Article:
┏━━

Analysis: Algorithm uses O(e^–2 log n) bits of space. Estimate has good accuracy with reasonable probability:

P[| r * - r | ≤∈r] ≤ r ] ≤ 9/10

The proof involves the concept of Chebyshev analysis and is pretty complicated, but it is out there if you do a quick search in the literature provided above.

14.5.5 Higher-Complexity Data Streaming Targets

Besides the relatively simple (you can call them traditional) data streaming targets, there are several interesting practical targets that need a higher level of algorithmic complexity. This subsection lists only the problems and leaves the search for solutions to the reader. In fact, some solutions are the subject of active discussion in the research community today. Pointers to such research are provided.

Example 14.6: Finding Heavy Hitters (beyond the Min-Count Sketch)

Find k most frequently accessed items in a list. One algorithm is proposed in [17]. Generally, more sound algorithms for sliding windows can be found in [18].

Example 14.7: Triangle Detection

Detect triangles defined as A talks to B, B talks to C, and C talks to A (other variants are possible as well) in the input stream. An algorithm is proposed in [16].

┗━━

Extracted records:

┏━━

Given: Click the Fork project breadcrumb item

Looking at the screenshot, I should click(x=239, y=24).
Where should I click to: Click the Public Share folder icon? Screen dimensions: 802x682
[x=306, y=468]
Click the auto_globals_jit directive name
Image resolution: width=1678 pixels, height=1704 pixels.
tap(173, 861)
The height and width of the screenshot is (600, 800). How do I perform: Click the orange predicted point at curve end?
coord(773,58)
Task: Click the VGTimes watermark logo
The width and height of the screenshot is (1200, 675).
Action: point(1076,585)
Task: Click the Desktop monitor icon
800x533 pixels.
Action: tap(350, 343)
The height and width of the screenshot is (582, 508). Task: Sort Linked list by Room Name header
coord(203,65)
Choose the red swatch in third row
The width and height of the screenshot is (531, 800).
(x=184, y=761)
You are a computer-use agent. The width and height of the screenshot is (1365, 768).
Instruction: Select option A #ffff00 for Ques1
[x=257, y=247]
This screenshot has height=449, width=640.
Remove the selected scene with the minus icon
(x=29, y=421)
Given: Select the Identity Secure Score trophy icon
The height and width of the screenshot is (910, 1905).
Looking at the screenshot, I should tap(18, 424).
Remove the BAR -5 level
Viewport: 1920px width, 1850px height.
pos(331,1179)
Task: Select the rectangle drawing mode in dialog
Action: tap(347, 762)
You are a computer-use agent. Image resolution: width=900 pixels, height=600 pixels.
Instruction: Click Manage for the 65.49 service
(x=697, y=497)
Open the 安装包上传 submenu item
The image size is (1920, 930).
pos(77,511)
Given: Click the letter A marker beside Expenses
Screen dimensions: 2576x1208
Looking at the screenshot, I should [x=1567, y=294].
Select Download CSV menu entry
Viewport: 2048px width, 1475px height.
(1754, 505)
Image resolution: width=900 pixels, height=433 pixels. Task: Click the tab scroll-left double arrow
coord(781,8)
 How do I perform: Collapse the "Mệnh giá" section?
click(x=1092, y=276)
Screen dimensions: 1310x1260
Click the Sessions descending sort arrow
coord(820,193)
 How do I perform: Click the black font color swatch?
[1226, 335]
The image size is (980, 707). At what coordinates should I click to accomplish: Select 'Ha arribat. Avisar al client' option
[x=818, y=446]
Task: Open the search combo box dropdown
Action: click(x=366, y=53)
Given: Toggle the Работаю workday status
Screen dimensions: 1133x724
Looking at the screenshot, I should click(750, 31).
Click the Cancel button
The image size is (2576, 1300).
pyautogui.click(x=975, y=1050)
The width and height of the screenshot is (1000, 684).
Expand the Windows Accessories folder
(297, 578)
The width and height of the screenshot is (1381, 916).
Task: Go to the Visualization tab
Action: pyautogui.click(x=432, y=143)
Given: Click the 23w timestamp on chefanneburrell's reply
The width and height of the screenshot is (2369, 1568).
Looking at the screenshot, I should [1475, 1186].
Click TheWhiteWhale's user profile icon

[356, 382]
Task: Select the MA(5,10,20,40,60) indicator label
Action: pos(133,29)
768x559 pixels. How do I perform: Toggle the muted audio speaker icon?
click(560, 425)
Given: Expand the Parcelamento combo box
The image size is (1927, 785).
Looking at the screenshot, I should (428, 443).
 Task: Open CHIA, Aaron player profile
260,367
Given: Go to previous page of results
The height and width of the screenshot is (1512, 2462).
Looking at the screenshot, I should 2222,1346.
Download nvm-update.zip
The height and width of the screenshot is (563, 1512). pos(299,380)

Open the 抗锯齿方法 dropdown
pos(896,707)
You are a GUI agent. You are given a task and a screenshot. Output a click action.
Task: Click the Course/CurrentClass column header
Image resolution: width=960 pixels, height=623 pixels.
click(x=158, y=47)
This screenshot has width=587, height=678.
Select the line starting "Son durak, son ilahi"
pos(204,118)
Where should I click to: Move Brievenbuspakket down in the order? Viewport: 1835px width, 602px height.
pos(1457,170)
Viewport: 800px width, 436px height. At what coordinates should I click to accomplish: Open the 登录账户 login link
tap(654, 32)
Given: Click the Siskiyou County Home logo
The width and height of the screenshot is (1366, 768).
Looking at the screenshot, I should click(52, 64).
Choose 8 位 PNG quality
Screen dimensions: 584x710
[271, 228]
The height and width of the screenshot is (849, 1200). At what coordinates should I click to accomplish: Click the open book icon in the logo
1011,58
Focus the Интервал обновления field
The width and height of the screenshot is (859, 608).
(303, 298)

┗━━

What to work on:
Pull out the stretch of the data streaming excerpt from "Besides the relatively" through "proposed in [16].", word for word. The listing has no connection to the data streaming excerpt.

Answer to the problem:
Besides the relatively simple (you can call them traditional) data streaming targets, there are several interesting practical targets that need a higher level of algorithmic complexity. This subsection lists only the problems and leaves the search for solutions to the reader. In fact, some solutions are the subject of active discussion in the research community today. Pointers to such research are provided.

Example 14.6: Finding Heavy Hitters (beyond the Min-Count Sketch)

Find k most frequently accessed items in a list. One algorithm is proposed in [17]. Generally, more sound algorithms for sliding windows can be found in [18].

Example 14.7: Triangle Detection

Detect triangles defined as A talks to B, B talks to C, and C talks to A (other variants are possible as well) in the input stream. An algorithm is proposed in [16].